Doing the newsletter differently this week. I’ve been busy learning how to code. So, I haven’t spent as much time reading. Writing is easy when you’re reading a lot. Unfortunately, it’s a two-way street.
But I did manage to do some reading. Since I didn’t find a common thread, I wrote a fistful of summaries on the best pieces that my eyeballs ate.
The Roots of the Ecological Overshoot Crisis [Link]
A strange combination of climate scientists and advertising executives recently joined forces. The result: a paper about ecological overshoot. Symptoms of overshoot include climate change, biodiversity loss, and ocean acidification. The authors argue that current attempts to solve this crisis are aimed at treating the symptoms, not the root causes.
What are the true culprits? Three drivers – forces pushing us into the crisis – are listed.
Economic Growth
Marketing
Pronatalism
The side-effects of these drivers are massive, often negative, ecological changes. From an evolutionary lens, this is what happened. Humans evolved to have certain impulses that favored the survival of our genes. The impulses to collect resources, reproduce, consume, and eliminate risks all benefitted us greatly as a species.
However, these impulses have been exploited by marketers and social engineers. Norms around consumption, waste, and families have been consciously taken advantage of. Even worse, the writers argue, is that these impulses have been magnified.
The conclusion of the paper is that psychological interventions are higher leverage (both cheaper AND more effective) than physical interventions. This is because it targets the root of the problem. And it’s a solution that can be distributed via existing infrastructure – advertising mediums.

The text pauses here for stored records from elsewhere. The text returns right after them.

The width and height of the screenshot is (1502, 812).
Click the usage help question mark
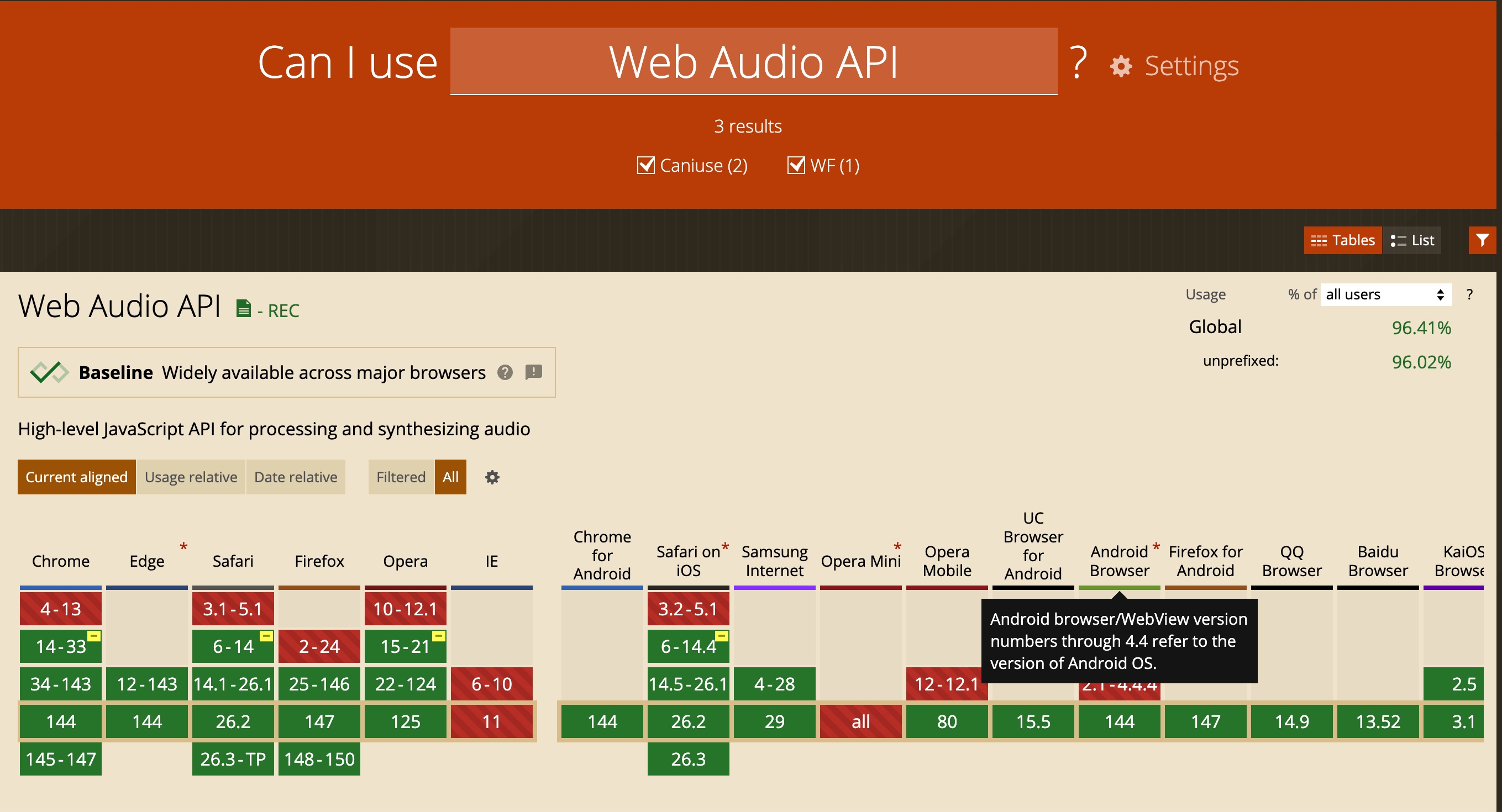(1469, 294)
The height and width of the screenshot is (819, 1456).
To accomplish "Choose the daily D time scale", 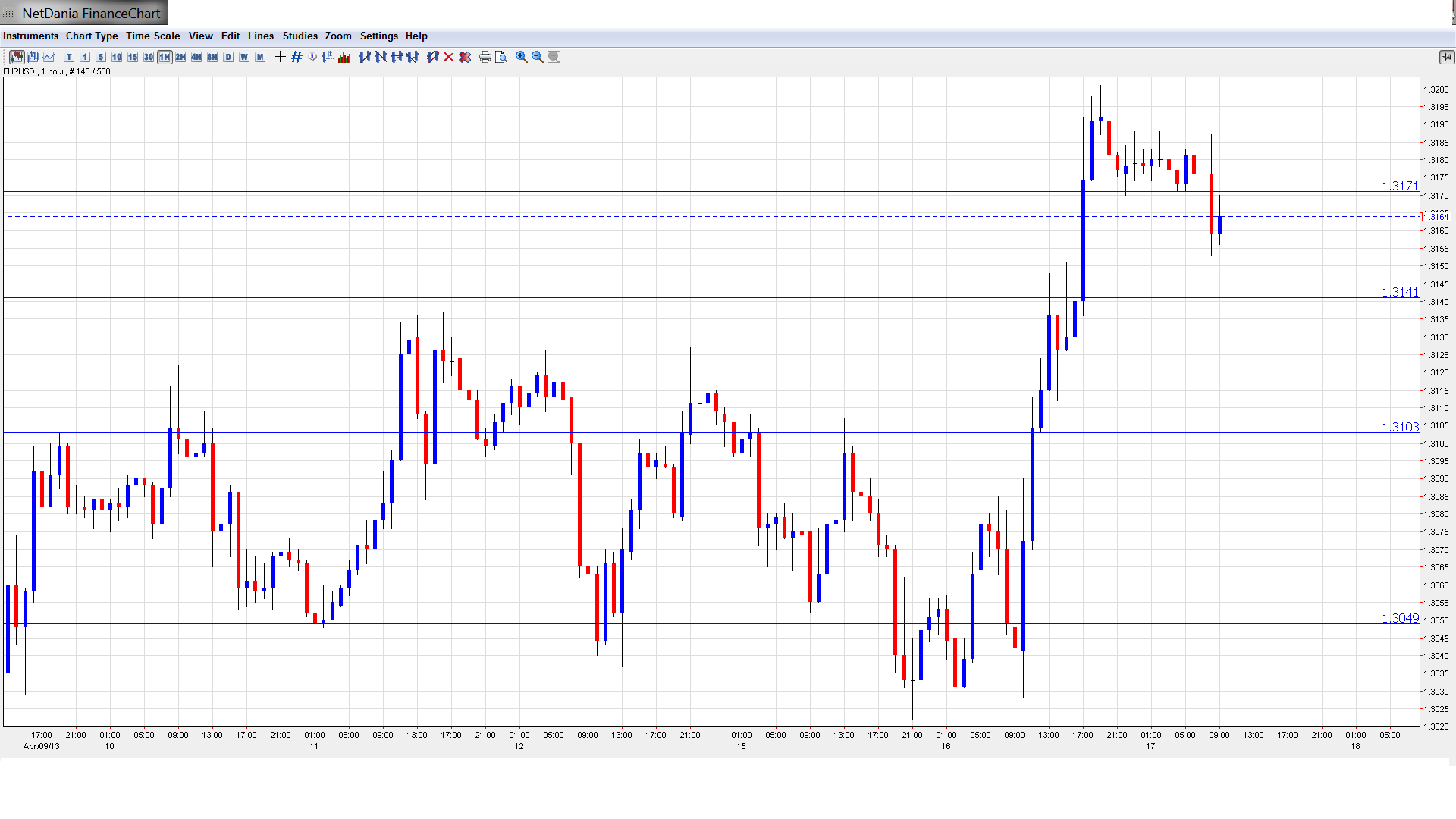I will tap(228, 57).
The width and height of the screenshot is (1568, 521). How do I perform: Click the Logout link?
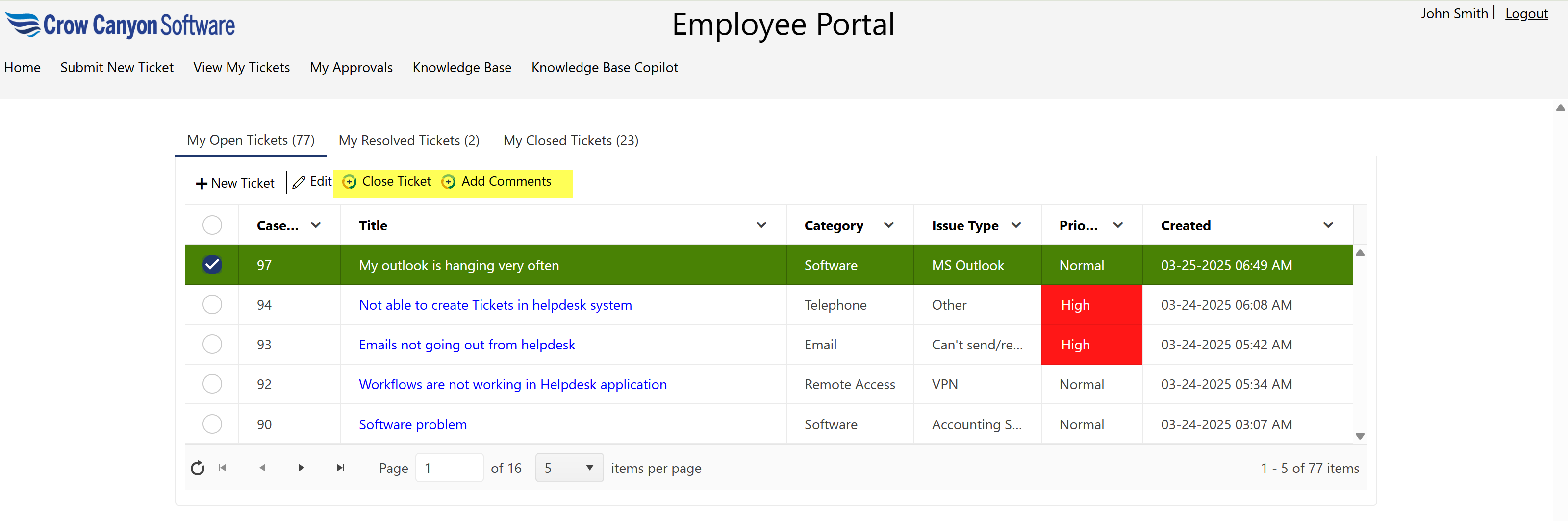[1526, 13]
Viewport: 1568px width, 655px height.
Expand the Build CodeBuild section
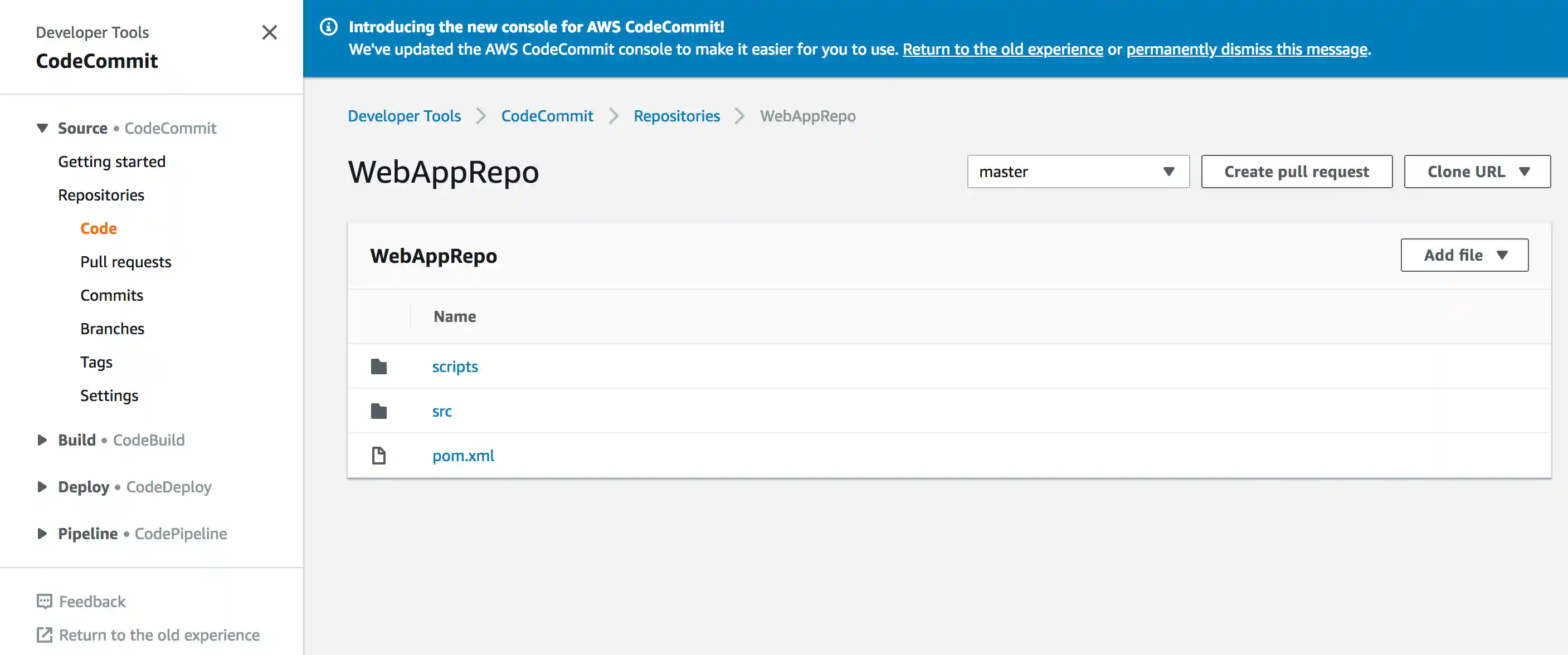[x=41, y=439]
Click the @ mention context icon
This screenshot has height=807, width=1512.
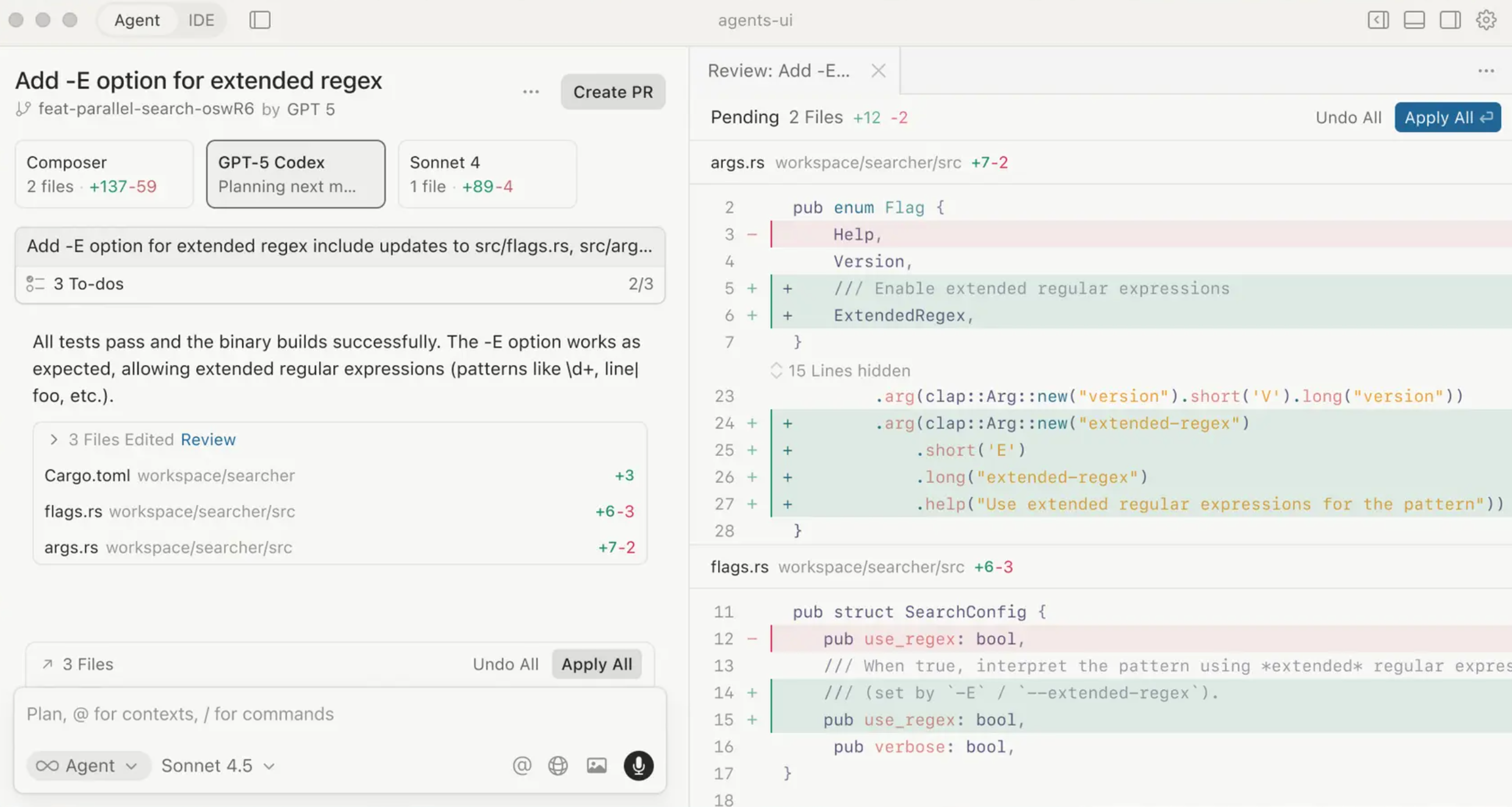click(522, 765)

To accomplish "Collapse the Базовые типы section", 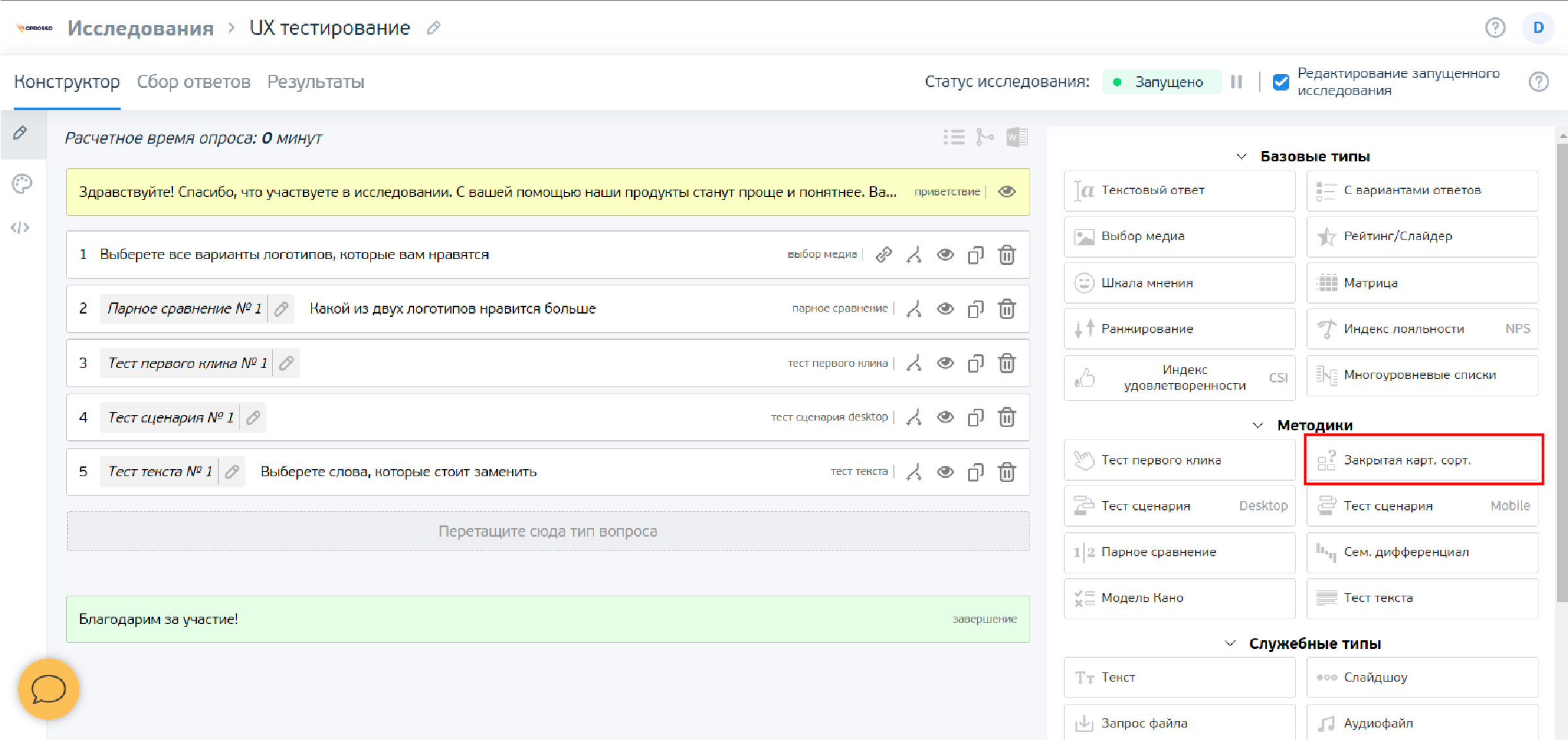I will click(x=1241, y=156).
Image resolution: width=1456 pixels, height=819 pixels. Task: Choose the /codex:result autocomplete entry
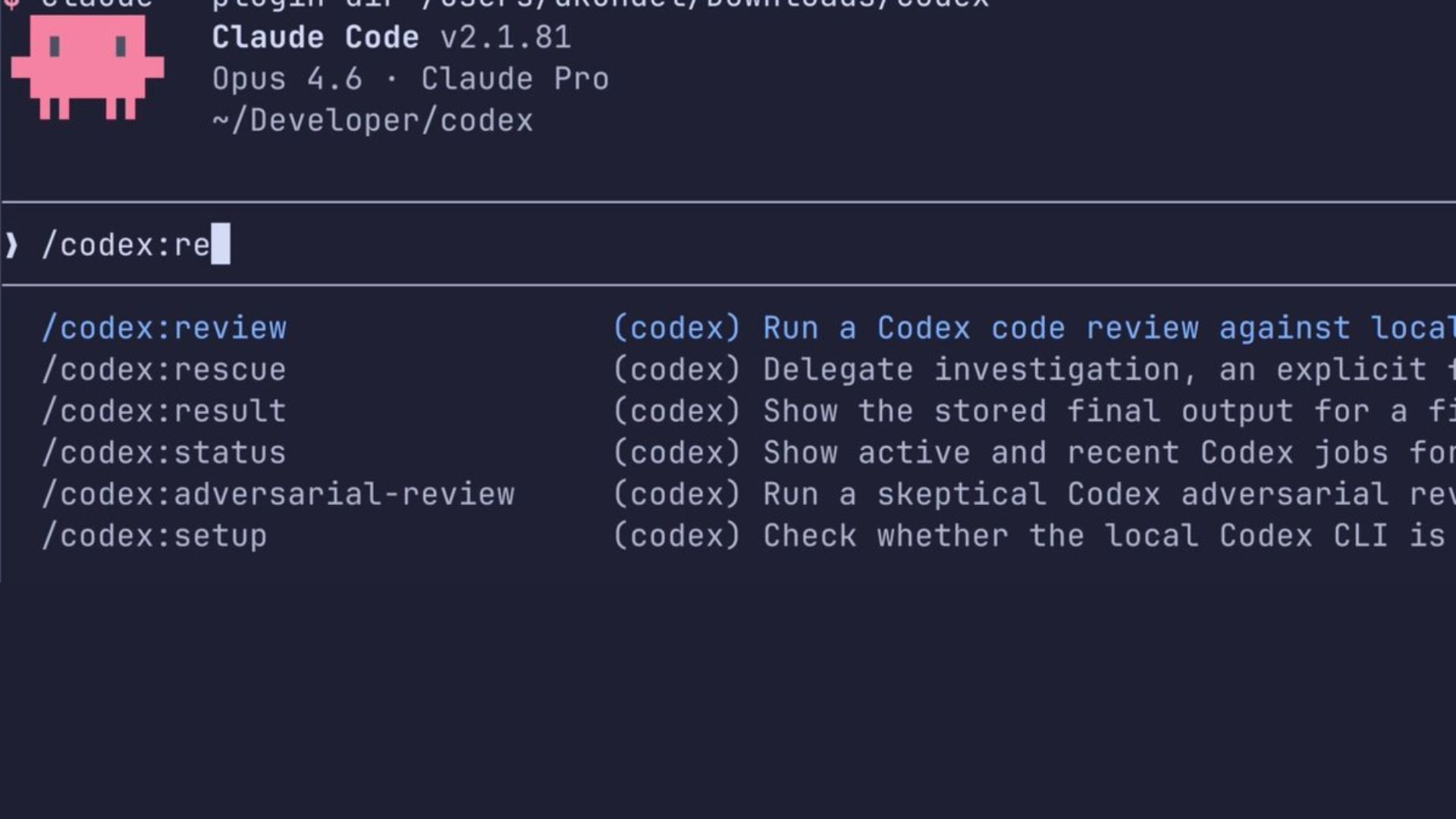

“While the behaviours generating overshoot were once adaptive for H. sapiens, they have been distorted and extended to the point where they now threaten the fabric of complex life on Earth. Simply, we are trapped in a system built to encourage growth and appetites that will end us.”
Once again, protocol design is at the cutting edge of problem-solving techniques.
It’s Hard to Explain Our Battles [Link]
This essay puts forth an argument that values are incredibly hard to describe. We all have them, but it’s not always clear what they are. It’s not like we don’t have direction. Every day, the vast majority of us get up and start doing stuff. But we have things we do, and we have things that we fight for.
“In order to overcome the listless guilt, I strongly recommend remembering that you have something to fight for, but I also caution you against believing you know exactly what that thing is. You probably don't, and as you learn more about the world, I expect your goals to shift.”
It’s easy to say that we are an X (hedonic utilitarian, anarcho-syndicalist, protestant, pacifist, etc.) but any set of beliefs will contradict itself. There are exceptions to every rule. And the further you get in life, the more internal contractions you will collect. Being able to hold those in ourselves is kind of what makes us human.
Over time we are collectively computing finer-grain descriptions of our morality. But for now, “the world's in bad enough shape” that you can be imprecise, contradictory, and still a great person.
Against the Culture [Link]
This was a long book review of a series of novels that I didn’t read. It’s called the Culture series. It centres on The Culture – an almost-utopian, post-scarcity society of humanoid aliens and superintelligent AI. The analysis I read was wildly interesting on its own. I might read the book eventually. This is a summary of a summary of several other summaries, so if I start hallucinating like ChatGPT, don’t be surprised.
The Culture is a compassionate interventionist society. It’s a meme that seeks to replicate itself. It justifies this process by saving other societies from pain, disease, etc., and increasing their freedom. Citizens of the Culture still compete in status games, are mortal (voluntarily dying after ~400 years), and spend their time doing philosophy and art.
“The claim is: A society freed from the need to pay attention to reality, to produce, will be given over to intense memetic drift and competition.”
In my mind, this is the most interesting part of the analysis. As more people move from being producers to consumers, we begin to slosh around and chase each other’s preferences. It becomes an endless battle of one-upmanship. This works in a post-scarcity fictional world, of course. But perhaps not so much in the world we occupy today.
It reminds me of how metronomes naturally synchronize when on a floating surface. Since the swing of each metronome pushes energy into the ground below it, it nudges the metronome next to it. Gradually, all of the metronomes swing at the same tempo.
The goals we feel compelled to chase are going to change faster and with greater magnitude as technology matures. Like the attention span of the whole world is shrinking, but becoming more intense at the same time. We hyperfixate, move on, repeat.